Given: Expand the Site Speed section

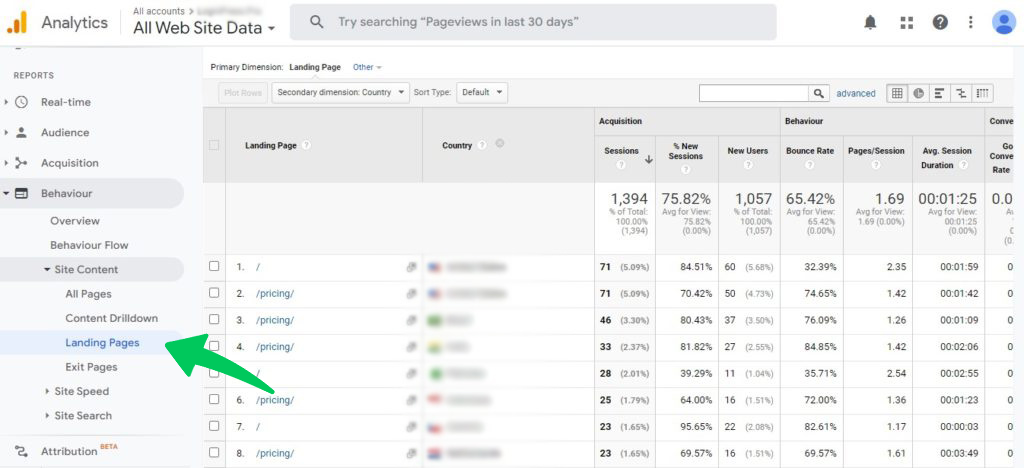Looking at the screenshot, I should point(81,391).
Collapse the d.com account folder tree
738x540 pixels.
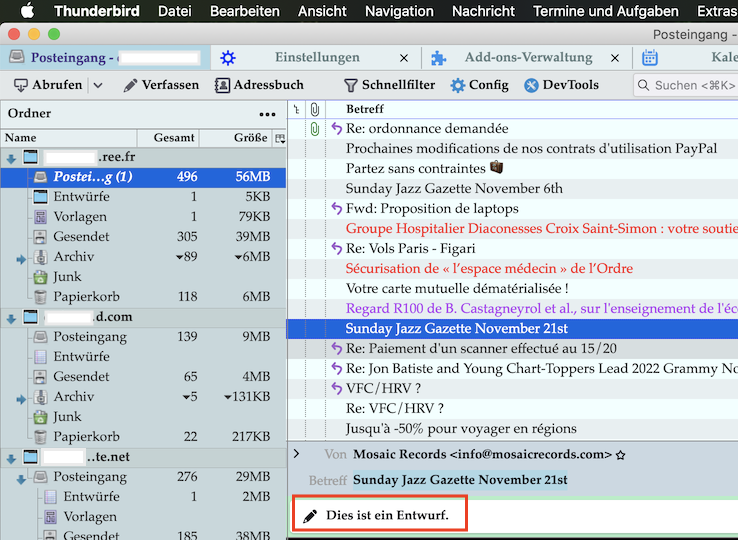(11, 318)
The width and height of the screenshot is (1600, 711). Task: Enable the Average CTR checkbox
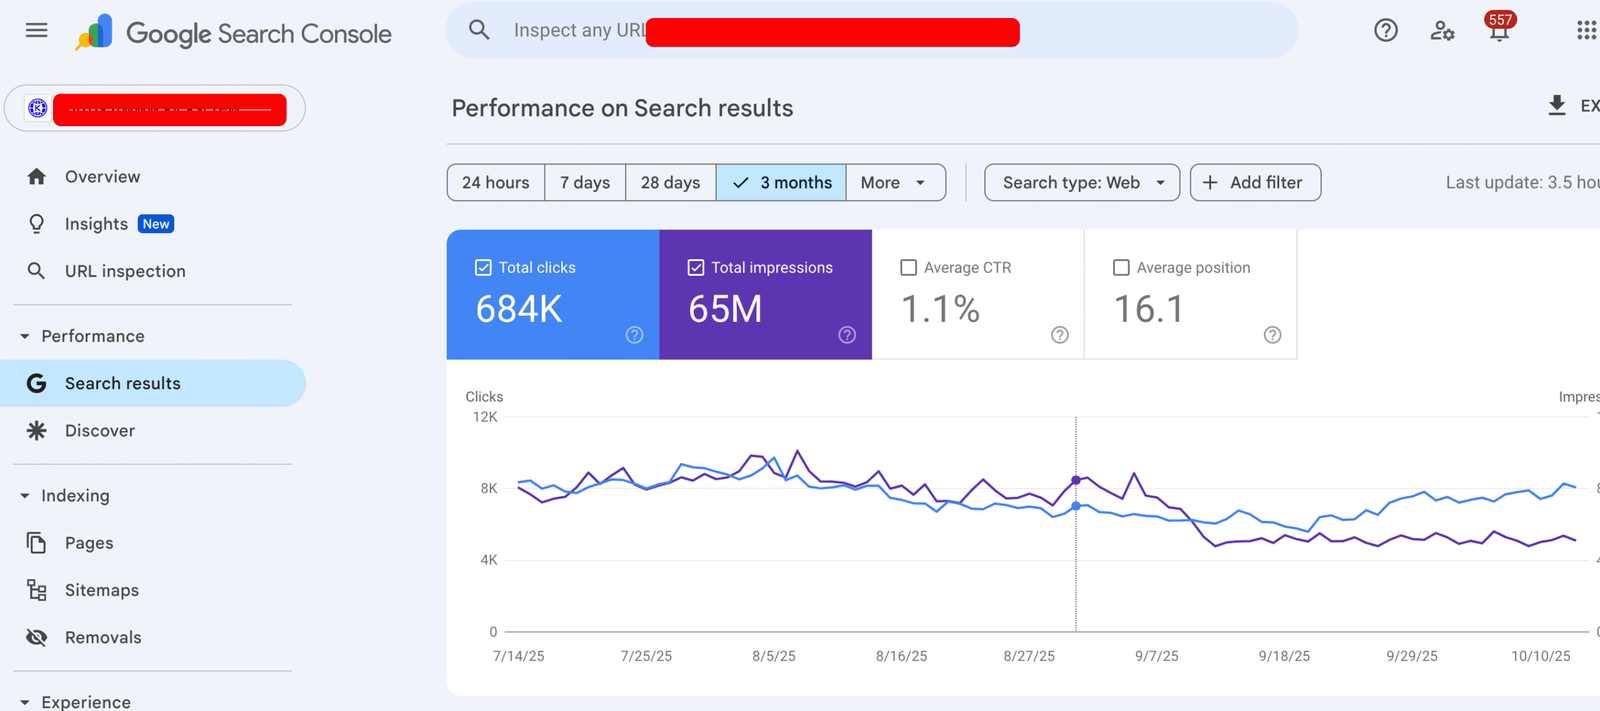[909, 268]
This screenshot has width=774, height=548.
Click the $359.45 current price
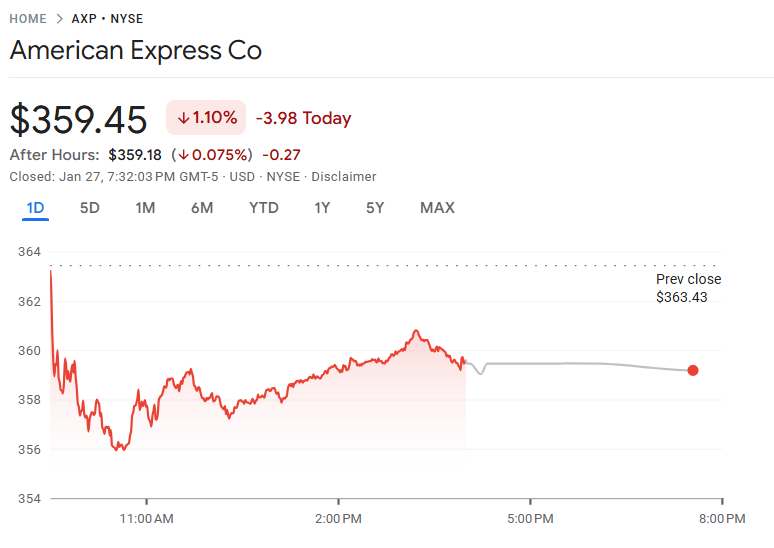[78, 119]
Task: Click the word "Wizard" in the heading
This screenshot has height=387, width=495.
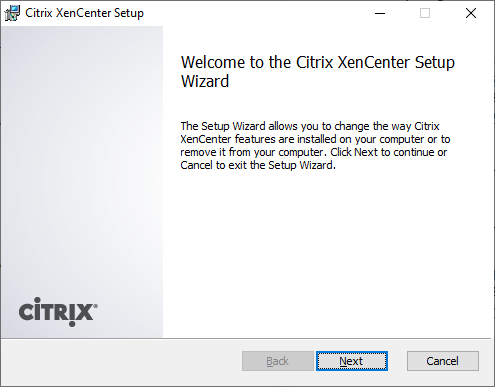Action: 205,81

========================================

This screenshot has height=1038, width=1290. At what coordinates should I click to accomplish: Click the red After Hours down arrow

========================================

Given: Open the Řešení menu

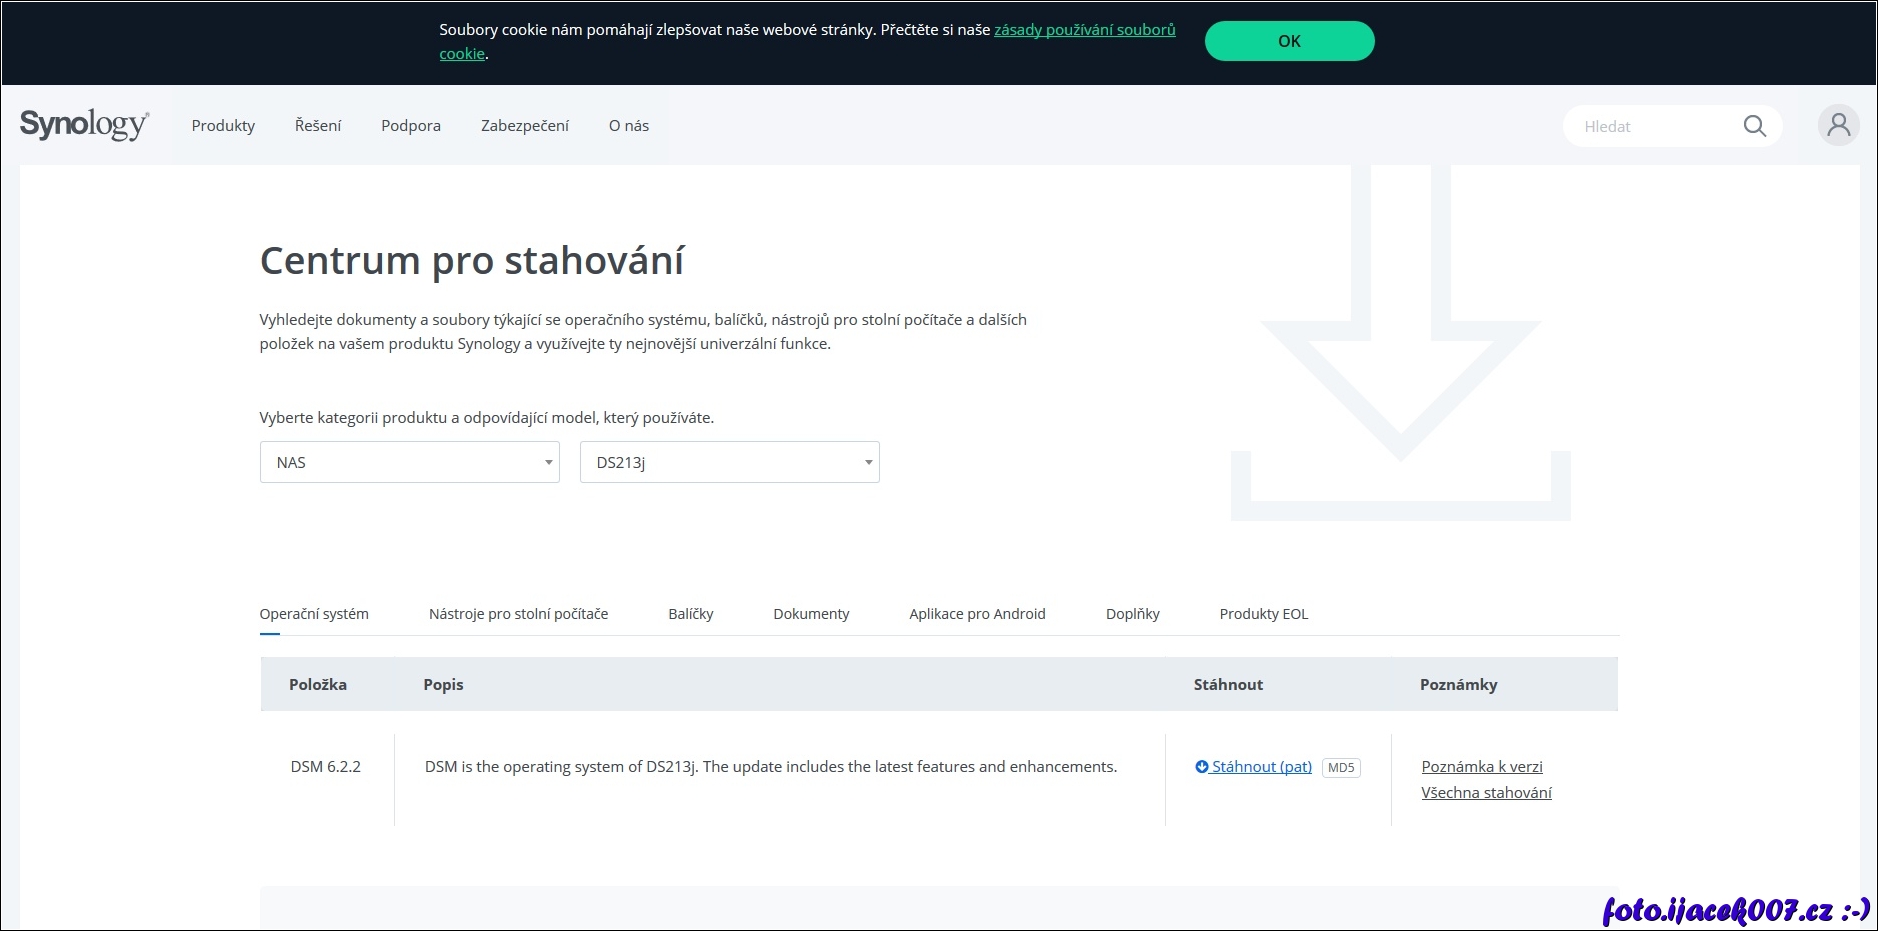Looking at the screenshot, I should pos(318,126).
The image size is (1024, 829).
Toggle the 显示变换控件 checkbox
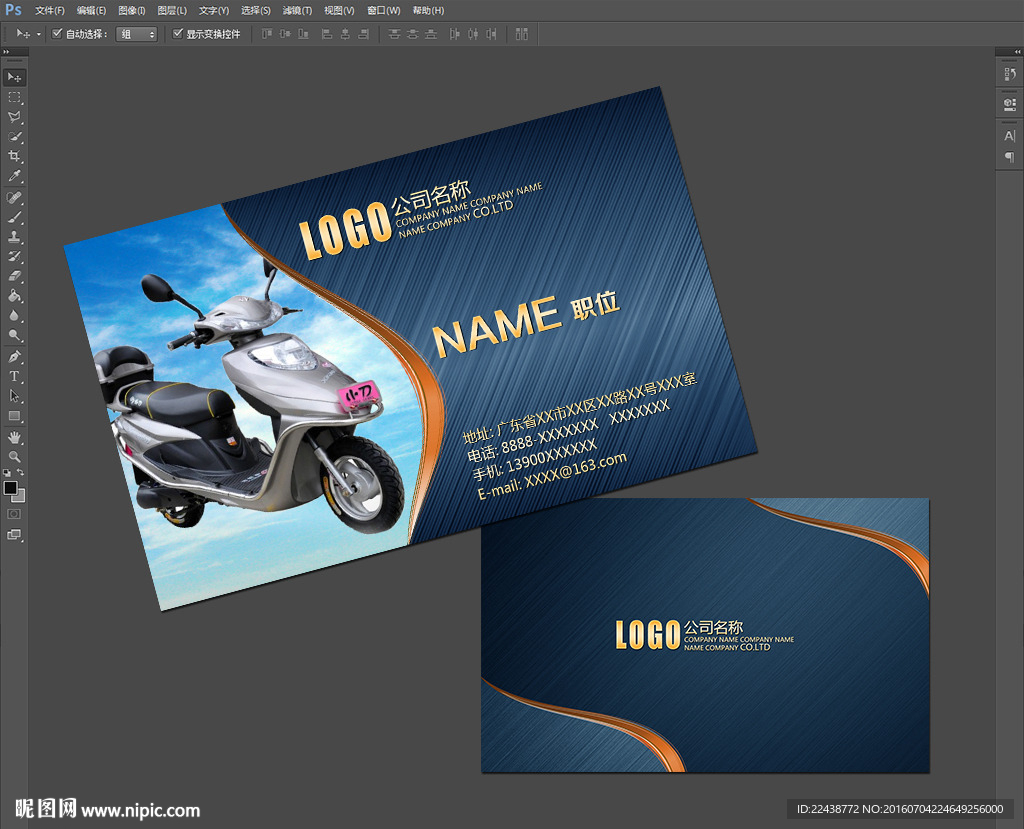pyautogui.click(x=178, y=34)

========================================

=== TASK DETAILS ===
Only one stretch of the entries above is needed: the lines from the one containing "Given: Expand the Site Speed section" through the one containing "Task: Click the". Copy it exactly, without the pictures.

=== RESPONSE AREA ===
Given: Expand the Site Speed section

Looking at the screenshot, I should point(81,391).
Collapse the d.com account folder tree
738x540 pixels.
(11, 318)
The width and height of the screenshot is (1600, 711). Task: Enable the Average CTR checkbox
[909, 268]
This screenshot has width=774, height=548.
Click the $359.45 current price
[78, 119]
Task: Click the word "Wizard" in the heading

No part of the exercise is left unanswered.